He also recently acquired the former Rick Stein Restaurant in Porthleven helping to cement Porthleven as Cornwall’s new food capital. Alongside the newly reopened Amelies, Porthleven is home to BBC2’s Great British Menu Jude Kereama and his award-winning Kota. In April the annual Porthleven Food Festival attracts around 40,000 people.
“We’re delighted to have the opportunity to pick up where Rick and Jill Stein have left off, taking over this wonderful property.”
Michael studied at Exeter Catering College before spending three years under Raymond Blanc at Le Manoir aux Quat’Saisons, Oxford. He advanced his culinary career by travelling to France where he worked with the likes of Bernard Loiseau and Joel Robuchon, then in 1994, at the age of 25, he moved back to the UK as head chef at Gidleigh Park. Just two months in, Michael lost his right arm in a car accident. Undeterred, he was back at work within weeks and had two Michelin stars by the time he was 29. He left in 2016 to realise a long-held dream of owning his own hotel. Within six months of opening Lympstone Manor, he received a Michelin star.
The Michael Caines Collection has also taken on a new project in Exmouth. “I still cook and develop menus, but obviously my role’s evolved from just a chef. It’s not about juggling. That sounds like you’re struggling and I’m not. I’m successful because I’ve worked hard through the system over the years, to now be in a position where I’m living my dream and running my own businesses with people who are equally passionate about what they do,” says Michael, who was awarded an MBE in 2006. “Businesses don’t work unless you keep them fresh and exciting, and my job is to be the innovator and creator, and motivator for the team and that’s important. I’m absolutely passionate about what I do and ultimately, every day I see customers enjoying the food and leaving happy. It is a proud moment for me.”
This feature first appeared on the September issue of Cornwall Life. Find out more about our latest subscription offers here.
————
* Required work *
• 1. In the Michael Caines feature, how old was he when he moved back to the UK as head chef at Gidleigh Park?
• 2. Summarize the Michael Caines feature in two sentences.
• 3. Repeat the Michael Caines feature word for word, everything from "Michael studied at" down to "a Michelin star.".

* Information shown *
————
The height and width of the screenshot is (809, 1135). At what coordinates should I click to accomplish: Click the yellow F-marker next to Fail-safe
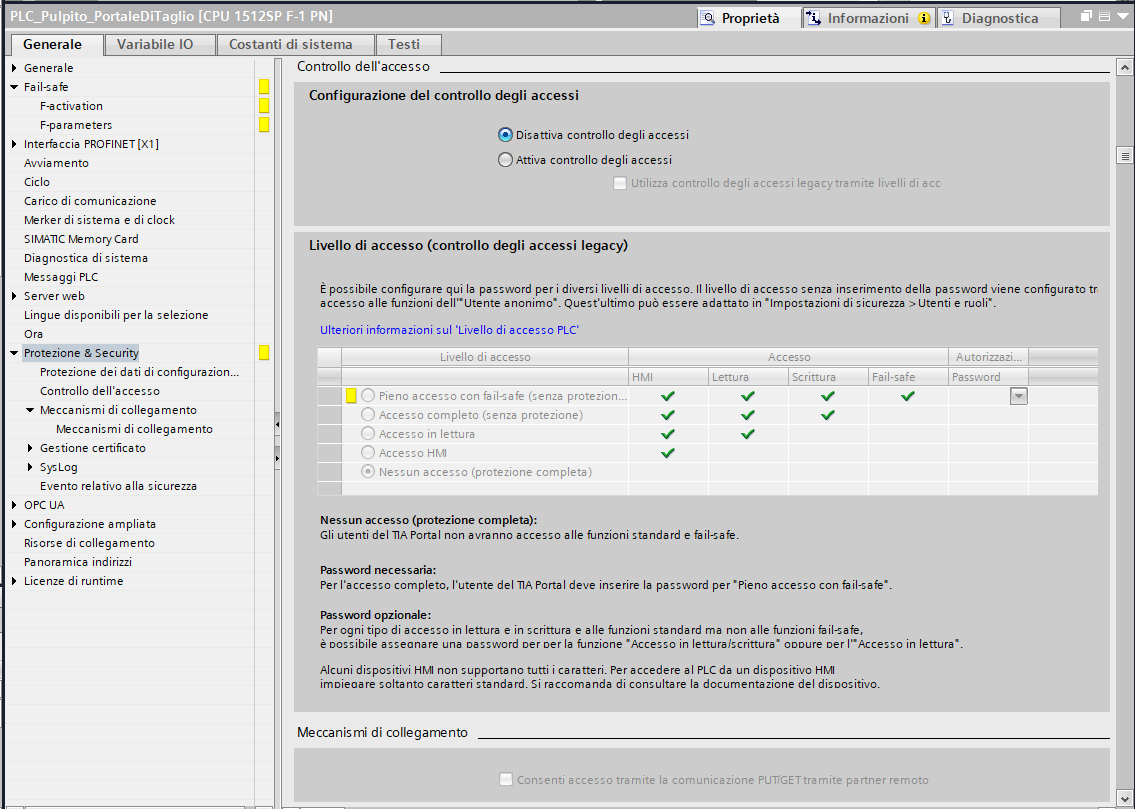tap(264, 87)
————
* Solutions by task *
• 1. He was 25.

• 2. Michael Caines studied at Exeter Catering College, trained under Raymond Blanc and top chefs in France, and became head chef at Gidleigh Park at 25, where he lost his right arm in a car accident two months in yet had two Michelin stars by 29. He left in 2016 to open Lympstone Manor, which won a Michelin star within six months, and his collection has since taken on a new project in Exmouth.

• 3.
Michael studied at Exeter Catering College before spending three years under Raymond Blanc at Le Manoir aux Quat’Saisons, Oxford. He advanced his culinary career by travelling to France where he worked with the likes of Bernard Loiseau and Joel Robuchon, then in 1994, at the age of 25, he moved back to the UK as head chef at Gidleigh Park. Just two months in, Michael lost his right arm in a car accident. Undeterred, he was back at work within weeks and had two Michelin stars by the time he was 29. He left in 2016 to realise a long-held dream of owning his own hotel. Within six months of opening Lympstone Manor, he received a Michelin star.